_Instructions to follow_: Write out the records below word for word, omitting the pictures.
━━━
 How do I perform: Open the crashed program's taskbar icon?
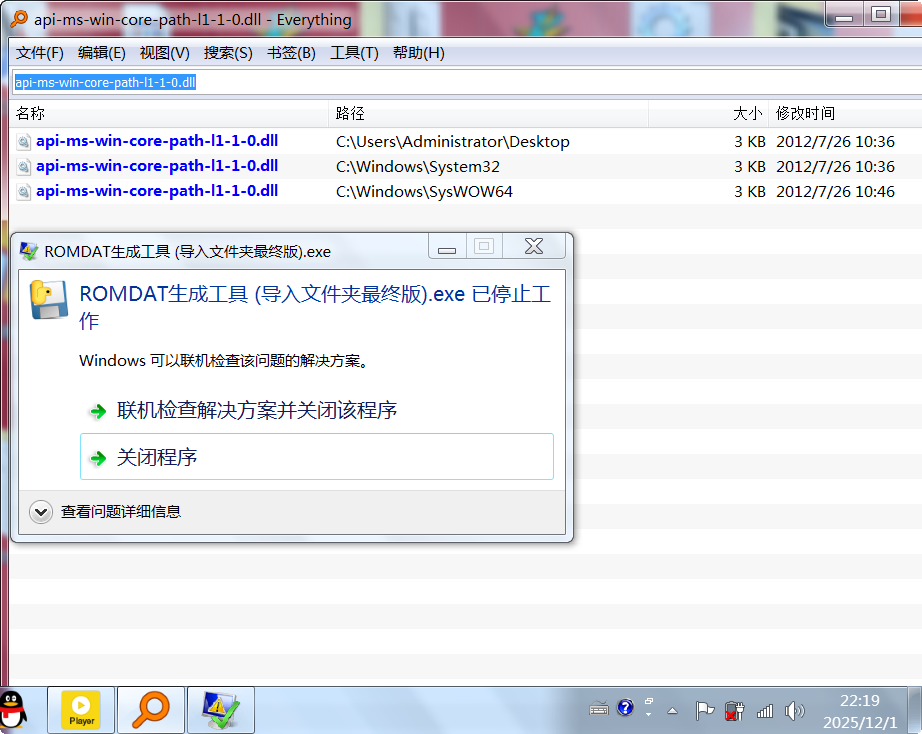[220, 709]
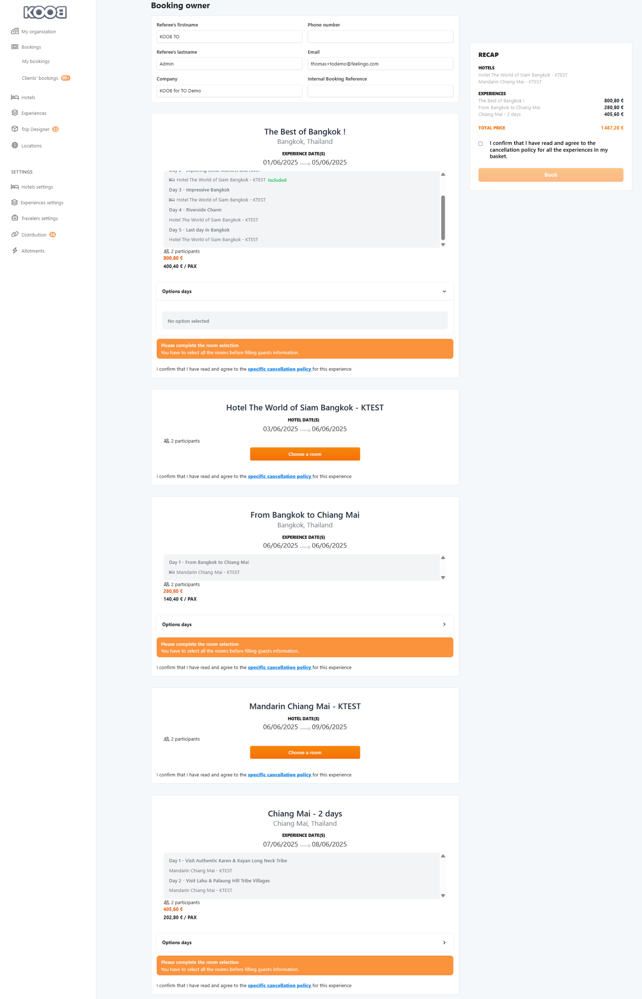Click the Travelers settings luggage icon
642x999 pixels.
[x=15, y=218]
━━━
_Result_:
 How do I perform: Open the crashed program's taskbar icon?
[220, 709]
Click the Travelers settings luggage icon
642x999 pixels.
[x=15, y=218]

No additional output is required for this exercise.